By John Helmer in Moscow
Far Eastern Shipping Company (Fesco), Russia’s fleet leader for dry cargo and containers, is headed for an even bigger year-end loss than industry analysts or the company have acknowledged before.
A new report, issued on August 7 by Moscow investment bank Renaissance Capital, predicts that group revenues will fall 41% to $1.2 billion; earnings down by 61% to $128 million; and the net income line will turn to a loss of $72 million. This is double the loss estimated by Troika Dialog bank in June.
Owned and managed by Sergei Generalov, Fesco’s struggle with fleet writedowns and net debt of $934 million has postponed a new loan approval by the European Bank for Reconstruction and Development; and triggered, according to Rencap analyst Kirill Kazanli, “a breach of some [loan] covenants…While we believe FESCO is likely to successfully renegotiate those, it has essentially cut capex [capital expenditure] to zero, not making any acquisitions, selling some of its assets (mostly ships) and trying to hoard cash.”
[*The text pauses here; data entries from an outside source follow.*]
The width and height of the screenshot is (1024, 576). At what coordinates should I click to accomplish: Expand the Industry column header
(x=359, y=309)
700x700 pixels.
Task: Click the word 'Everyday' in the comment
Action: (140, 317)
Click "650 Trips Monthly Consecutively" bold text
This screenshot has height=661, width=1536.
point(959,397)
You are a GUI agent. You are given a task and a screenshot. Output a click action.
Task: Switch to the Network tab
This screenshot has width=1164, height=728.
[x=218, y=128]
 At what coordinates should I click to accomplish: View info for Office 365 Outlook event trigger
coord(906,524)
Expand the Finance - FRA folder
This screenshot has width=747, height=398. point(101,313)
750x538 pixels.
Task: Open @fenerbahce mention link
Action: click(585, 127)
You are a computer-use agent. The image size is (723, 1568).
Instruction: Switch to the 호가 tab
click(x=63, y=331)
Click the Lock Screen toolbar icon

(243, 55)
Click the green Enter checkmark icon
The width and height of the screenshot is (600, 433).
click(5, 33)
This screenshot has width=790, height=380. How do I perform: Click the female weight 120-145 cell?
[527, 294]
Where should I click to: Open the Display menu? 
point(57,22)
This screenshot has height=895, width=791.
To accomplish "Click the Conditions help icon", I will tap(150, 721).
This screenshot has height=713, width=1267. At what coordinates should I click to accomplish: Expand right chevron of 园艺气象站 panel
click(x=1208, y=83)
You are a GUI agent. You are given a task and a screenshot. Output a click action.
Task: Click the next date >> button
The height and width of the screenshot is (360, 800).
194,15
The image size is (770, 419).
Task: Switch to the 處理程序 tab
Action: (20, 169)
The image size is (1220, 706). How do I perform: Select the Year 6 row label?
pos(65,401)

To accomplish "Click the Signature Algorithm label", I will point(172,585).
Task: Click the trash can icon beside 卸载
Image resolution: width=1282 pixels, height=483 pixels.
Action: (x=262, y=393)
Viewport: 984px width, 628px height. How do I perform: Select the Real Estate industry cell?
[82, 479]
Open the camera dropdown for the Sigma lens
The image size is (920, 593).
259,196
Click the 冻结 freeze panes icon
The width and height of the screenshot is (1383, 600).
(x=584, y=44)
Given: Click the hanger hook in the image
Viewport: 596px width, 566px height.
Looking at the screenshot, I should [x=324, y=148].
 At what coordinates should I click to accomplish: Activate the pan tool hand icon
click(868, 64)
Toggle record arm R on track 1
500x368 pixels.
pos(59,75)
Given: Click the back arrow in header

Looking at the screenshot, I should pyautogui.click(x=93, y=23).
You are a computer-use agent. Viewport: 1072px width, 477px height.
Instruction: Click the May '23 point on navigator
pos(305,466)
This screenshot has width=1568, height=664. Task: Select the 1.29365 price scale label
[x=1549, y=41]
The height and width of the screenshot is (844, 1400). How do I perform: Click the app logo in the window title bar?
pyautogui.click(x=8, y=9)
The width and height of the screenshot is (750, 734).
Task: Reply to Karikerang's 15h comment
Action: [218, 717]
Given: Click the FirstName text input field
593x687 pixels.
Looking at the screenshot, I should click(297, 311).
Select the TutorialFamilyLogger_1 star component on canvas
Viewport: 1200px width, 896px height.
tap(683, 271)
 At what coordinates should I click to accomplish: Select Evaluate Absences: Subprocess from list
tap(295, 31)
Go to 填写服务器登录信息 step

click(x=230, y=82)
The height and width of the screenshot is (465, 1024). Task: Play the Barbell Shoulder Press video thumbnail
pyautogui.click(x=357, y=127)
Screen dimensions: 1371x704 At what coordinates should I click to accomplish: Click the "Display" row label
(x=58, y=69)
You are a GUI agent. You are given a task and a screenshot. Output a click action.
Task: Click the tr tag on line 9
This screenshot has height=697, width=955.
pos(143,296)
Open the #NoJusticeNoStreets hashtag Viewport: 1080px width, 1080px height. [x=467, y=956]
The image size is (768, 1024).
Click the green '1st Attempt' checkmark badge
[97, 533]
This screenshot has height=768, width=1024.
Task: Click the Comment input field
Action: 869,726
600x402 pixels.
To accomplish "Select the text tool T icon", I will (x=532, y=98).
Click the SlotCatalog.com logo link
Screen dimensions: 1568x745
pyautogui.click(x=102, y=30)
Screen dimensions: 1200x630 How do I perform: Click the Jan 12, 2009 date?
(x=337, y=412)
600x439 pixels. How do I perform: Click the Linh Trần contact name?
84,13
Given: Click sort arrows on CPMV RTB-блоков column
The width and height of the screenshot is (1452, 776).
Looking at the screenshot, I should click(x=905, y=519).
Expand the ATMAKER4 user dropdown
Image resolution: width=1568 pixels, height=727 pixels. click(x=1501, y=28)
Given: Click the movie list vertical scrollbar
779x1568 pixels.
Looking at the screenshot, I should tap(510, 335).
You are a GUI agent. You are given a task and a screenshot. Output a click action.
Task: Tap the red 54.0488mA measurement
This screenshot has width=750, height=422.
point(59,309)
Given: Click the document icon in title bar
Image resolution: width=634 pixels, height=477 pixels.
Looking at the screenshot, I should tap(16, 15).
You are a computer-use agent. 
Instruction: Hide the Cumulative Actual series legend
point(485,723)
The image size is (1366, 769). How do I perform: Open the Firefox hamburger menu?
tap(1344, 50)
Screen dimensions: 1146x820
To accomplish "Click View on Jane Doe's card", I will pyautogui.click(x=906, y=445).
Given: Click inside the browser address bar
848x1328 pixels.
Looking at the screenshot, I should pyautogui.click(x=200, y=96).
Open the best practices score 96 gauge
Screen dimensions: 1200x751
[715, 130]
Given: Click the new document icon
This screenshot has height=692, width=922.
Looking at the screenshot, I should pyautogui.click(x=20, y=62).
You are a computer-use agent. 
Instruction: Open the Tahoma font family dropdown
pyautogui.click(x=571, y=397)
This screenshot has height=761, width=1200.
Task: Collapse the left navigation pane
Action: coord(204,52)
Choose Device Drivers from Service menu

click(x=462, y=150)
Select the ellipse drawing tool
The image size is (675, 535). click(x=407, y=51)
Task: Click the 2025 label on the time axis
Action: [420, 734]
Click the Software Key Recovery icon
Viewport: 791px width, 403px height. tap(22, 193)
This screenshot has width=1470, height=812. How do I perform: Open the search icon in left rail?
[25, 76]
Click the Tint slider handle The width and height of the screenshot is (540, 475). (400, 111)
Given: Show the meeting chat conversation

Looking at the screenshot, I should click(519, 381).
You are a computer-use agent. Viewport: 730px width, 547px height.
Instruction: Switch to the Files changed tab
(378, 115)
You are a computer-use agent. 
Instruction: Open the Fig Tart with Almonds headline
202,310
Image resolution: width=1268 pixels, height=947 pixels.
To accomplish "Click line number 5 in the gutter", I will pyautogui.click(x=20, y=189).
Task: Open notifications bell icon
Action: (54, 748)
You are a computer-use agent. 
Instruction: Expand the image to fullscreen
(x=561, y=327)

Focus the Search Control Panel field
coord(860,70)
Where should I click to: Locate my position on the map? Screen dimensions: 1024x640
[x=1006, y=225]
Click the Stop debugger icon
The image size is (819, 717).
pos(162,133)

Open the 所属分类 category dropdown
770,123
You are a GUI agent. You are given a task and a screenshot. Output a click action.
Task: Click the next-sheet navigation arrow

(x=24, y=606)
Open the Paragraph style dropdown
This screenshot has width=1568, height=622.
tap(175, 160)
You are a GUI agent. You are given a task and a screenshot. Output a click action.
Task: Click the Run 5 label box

The crunch has already caused public recriminations over Fesco’s decision not to spend more money this year on its new container terminal at Ust-Luga, on the Gulf of Finland. Fesco says that $160 million has spent so far on the new Ust-Luga terminal, and in time it will resume construction. Already half-built by Fesco and First Quantum — shareholding partners in the National Container Company — the terminal was to have been opened this year. Not only is Fesco unwilling to put up the cash. It is also afraid that there is insufficient container throughput at present to sustain NCC’s bigger container facility, First Container Terminal, along the coast at St. Petersburg.
Rencap’s buy rating for Fesco shares has been changed from Buy to Hold. In thin trading, the share price is up 16% in the year to date, but down 65% from its level twelve months ago.